Before he uttered that challenge, everybody seemed to have had a grand time in town. The Lima News reported that he had "enjoyed a quick Kewpee Burger"and his wife Karen delightedly bought a new outfit while shopping at Nitza's, which I'm guessing is one of Lima's iconic women's stores.
We also learned from the hometown paper that state officials, including Ohio Board of Regents Interim Chancellor Stephanie Davidson, sat down to lunch prepared by the Apollo Career Center culinary arts students and ate well. (State officials always do.)
Once everyone made it to the Veterans Memorial Civic Center amid the big photos of the governor stuck to every Lima News coin box, most of the thrill of an out-of-town junket seems to have worn off when they settled into their seats.
Oh, they managed polite applause for each saber-like thrust from the the governor's jutting lower lip and rocking shoulders, but you must remember that they had heard all of the words in the earlier reports leading up to Lima. In this soaring moment, they were merely hearing the music and clapping to the beat.
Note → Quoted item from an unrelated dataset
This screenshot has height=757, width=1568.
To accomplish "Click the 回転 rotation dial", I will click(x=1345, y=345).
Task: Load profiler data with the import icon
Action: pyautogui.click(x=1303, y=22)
Kasich doesn't deal with anything unless it is in brusque hyperbole. Europeans are so impressed with Ohio's progress, he told us, that some will be arriving along the Olentangy River soon to start building stuff. That's if they get to the Buckeye State before all of the real estate is bought up by eager companies from other states who want to call Ohio their home. Once again, there was no mention in the closing credits of the Obama administration's bailout of the auto industry that is the mainstay of rising employment health in the state. Instead:
Jobs are increasing faster than Ohio's State's grid victories and he's proud to be in the forefront of this great economic revival that will permit him to cut taxes, reform education and fix bridges. His enthusiasm has never been in doubt for his "big ideas".
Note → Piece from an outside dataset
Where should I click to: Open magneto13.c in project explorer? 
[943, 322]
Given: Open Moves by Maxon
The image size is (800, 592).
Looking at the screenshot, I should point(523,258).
Of course, the governor's big ideas are already driving some nervous Republican conservatives to the seclusion of the legislative cave. And that's not his only problem: There's an outfit called the Ohio Liberty Coalition - Tea Partyers, if you haven't already guessed - that has threatened with extinction any politician who supports the governor's expansion of Medicaid and sales tax base.
As we've seen in other states, Teabagger -invaded Republican primaries can create a helluva mess for any incumbent trying to escape the consequences. And there aren't enough people living in Lima to save them.